The USD/CAD pair has attracted significant offers at 1.2593, which seems a failed attempt to come out of the woods as the asset has remained vulnerable in the past few trading sessions.
On the weekly scale, USD/CAD has been slipped below the ascending triangle formation. Usually, breaking below the ascending triangle results in an expansion of volatility and volumes in the asset going forward. The upper end of the ascending triangle has remained capped at around 1.2960 while the trendline of the lower end of the ascending triangle formation is placed from 18 May 2021 low at 1.2013.
It is worth noting that after the breaking below the ascending triangle formation the attempt by the major to move back into the ascending triangle has been rejected by the responsive sellers at 1.2593.
The asset is holding below the 200-period Exponential Moving Average (EMA), which adds to the downside filters.
The Relative Strength Index (RSI) (14) is hovering near 40.00 and the asset is likely to attract initiative selling if the RSI (14) skids below 40.00.

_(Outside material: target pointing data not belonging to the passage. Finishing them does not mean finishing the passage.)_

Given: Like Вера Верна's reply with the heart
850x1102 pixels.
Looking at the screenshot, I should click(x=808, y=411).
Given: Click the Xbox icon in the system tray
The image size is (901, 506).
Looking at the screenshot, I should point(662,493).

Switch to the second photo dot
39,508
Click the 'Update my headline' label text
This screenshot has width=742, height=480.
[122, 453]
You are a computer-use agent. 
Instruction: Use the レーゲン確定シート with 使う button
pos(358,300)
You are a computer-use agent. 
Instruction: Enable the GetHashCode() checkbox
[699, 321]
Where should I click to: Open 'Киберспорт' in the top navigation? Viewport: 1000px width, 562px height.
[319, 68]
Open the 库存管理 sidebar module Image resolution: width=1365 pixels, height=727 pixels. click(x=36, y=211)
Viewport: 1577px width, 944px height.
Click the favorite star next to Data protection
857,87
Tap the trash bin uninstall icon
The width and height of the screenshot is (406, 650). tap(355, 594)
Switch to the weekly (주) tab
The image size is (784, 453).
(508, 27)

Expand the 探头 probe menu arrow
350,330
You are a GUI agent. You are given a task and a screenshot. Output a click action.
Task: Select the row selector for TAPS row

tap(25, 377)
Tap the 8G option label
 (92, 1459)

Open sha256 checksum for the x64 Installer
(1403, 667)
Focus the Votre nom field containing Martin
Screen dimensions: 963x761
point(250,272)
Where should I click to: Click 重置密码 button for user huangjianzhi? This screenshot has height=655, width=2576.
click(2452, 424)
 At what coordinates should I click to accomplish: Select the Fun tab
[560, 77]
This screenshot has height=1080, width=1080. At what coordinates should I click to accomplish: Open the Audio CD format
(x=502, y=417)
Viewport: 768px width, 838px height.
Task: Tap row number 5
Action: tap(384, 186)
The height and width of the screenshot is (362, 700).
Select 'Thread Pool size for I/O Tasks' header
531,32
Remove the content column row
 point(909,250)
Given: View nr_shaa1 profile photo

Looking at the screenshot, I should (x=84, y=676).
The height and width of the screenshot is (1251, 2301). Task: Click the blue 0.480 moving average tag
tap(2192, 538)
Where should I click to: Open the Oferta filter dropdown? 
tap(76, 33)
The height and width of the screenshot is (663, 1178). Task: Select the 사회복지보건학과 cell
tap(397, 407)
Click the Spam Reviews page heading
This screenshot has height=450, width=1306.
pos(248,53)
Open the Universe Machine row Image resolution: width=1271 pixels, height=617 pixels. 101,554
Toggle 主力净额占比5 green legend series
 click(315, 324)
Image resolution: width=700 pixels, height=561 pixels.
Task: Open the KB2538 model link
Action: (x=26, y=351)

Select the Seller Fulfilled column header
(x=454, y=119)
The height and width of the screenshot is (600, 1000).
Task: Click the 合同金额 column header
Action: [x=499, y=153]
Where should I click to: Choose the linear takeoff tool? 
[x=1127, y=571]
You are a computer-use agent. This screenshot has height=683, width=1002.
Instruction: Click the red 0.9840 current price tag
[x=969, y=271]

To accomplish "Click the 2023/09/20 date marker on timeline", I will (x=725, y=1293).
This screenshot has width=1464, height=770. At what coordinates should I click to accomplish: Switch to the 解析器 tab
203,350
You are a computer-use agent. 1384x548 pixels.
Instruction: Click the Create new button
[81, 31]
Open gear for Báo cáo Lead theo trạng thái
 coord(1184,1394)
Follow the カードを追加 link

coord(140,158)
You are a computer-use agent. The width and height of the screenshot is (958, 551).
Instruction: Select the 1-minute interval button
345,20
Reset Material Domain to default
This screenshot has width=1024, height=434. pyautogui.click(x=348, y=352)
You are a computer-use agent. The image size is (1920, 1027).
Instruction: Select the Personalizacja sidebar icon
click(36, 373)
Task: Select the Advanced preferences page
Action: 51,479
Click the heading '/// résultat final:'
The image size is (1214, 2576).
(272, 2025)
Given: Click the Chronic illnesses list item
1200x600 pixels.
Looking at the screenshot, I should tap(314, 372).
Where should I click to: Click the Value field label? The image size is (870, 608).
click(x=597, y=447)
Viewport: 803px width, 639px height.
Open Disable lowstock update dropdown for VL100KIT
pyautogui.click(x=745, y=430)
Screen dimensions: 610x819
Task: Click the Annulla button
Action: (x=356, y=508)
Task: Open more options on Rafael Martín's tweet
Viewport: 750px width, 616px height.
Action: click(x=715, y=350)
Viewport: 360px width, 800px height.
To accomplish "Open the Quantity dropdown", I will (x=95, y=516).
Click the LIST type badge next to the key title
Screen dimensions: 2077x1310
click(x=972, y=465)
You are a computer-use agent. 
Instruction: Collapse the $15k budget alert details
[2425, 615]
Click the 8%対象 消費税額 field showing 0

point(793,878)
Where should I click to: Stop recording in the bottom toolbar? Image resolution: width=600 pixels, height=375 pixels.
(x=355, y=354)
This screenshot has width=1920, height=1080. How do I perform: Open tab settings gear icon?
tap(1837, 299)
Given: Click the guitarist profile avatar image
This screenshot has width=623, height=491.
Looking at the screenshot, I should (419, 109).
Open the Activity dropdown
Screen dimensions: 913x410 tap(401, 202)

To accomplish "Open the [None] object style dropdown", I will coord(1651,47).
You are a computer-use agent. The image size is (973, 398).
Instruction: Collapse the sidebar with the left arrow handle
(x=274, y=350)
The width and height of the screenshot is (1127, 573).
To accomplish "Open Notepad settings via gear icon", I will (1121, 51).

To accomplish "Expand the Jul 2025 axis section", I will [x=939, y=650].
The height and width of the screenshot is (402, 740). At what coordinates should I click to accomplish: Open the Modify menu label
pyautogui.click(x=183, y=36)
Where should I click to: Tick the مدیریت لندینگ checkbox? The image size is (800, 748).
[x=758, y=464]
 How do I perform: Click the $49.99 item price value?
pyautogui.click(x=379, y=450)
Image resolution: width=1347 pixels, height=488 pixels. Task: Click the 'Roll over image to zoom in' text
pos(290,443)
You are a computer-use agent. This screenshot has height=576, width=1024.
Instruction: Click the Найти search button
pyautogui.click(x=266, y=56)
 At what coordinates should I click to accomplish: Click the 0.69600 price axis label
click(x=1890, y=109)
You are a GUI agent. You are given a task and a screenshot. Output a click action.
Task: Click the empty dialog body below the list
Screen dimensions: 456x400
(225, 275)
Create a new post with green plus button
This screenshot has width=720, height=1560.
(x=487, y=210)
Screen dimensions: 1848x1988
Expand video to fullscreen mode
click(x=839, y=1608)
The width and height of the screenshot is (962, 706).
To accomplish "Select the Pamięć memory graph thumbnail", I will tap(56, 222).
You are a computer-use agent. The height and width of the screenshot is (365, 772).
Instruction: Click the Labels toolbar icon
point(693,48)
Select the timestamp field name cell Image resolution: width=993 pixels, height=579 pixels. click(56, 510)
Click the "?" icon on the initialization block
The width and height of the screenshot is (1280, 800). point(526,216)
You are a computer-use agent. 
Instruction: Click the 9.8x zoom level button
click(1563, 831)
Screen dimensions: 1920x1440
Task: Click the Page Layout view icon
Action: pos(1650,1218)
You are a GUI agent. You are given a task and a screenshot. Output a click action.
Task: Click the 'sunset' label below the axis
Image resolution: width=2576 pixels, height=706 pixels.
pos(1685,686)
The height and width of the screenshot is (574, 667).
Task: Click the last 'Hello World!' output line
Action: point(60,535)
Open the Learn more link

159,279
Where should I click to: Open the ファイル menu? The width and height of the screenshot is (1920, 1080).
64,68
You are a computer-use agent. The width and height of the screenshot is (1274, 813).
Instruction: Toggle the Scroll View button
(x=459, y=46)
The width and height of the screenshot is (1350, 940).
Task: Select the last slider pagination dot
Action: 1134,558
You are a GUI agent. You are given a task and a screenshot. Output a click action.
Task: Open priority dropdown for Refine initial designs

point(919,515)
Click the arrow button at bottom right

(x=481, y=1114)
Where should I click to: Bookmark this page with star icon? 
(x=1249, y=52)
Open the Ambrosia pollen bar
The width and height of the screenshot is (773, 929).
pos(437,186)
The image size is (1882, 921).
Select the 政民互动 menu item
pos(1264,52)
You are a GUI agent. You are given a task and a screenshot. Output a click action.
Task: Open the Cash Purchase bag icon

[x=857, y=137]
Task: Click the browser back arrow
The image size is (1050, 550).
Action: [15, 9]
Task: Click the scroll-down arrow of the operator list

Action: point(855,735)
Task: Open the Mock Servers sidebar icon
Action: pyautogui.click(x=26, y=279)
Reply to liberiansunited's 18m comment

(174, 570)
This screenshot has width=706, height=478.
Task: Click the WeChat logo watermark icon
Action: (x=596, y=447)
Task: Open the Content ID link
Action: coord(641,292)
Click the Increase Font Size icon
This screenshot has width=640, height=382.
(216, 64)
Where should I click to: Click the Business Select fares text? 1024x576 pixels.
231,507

Should the asset drops below Friday’s low at 1.2465, the major will be dragged towards the round level support at 1.2400, followed by the 29 October 2021 low at 1.2328.
On the flip side, bulls can become worthy if the asset surpasses last week’s high at 1.2624, which will send the asset towards March 11 low at 1.2694. Breach of the latter will send the pair towards round level resistance at 1.2800.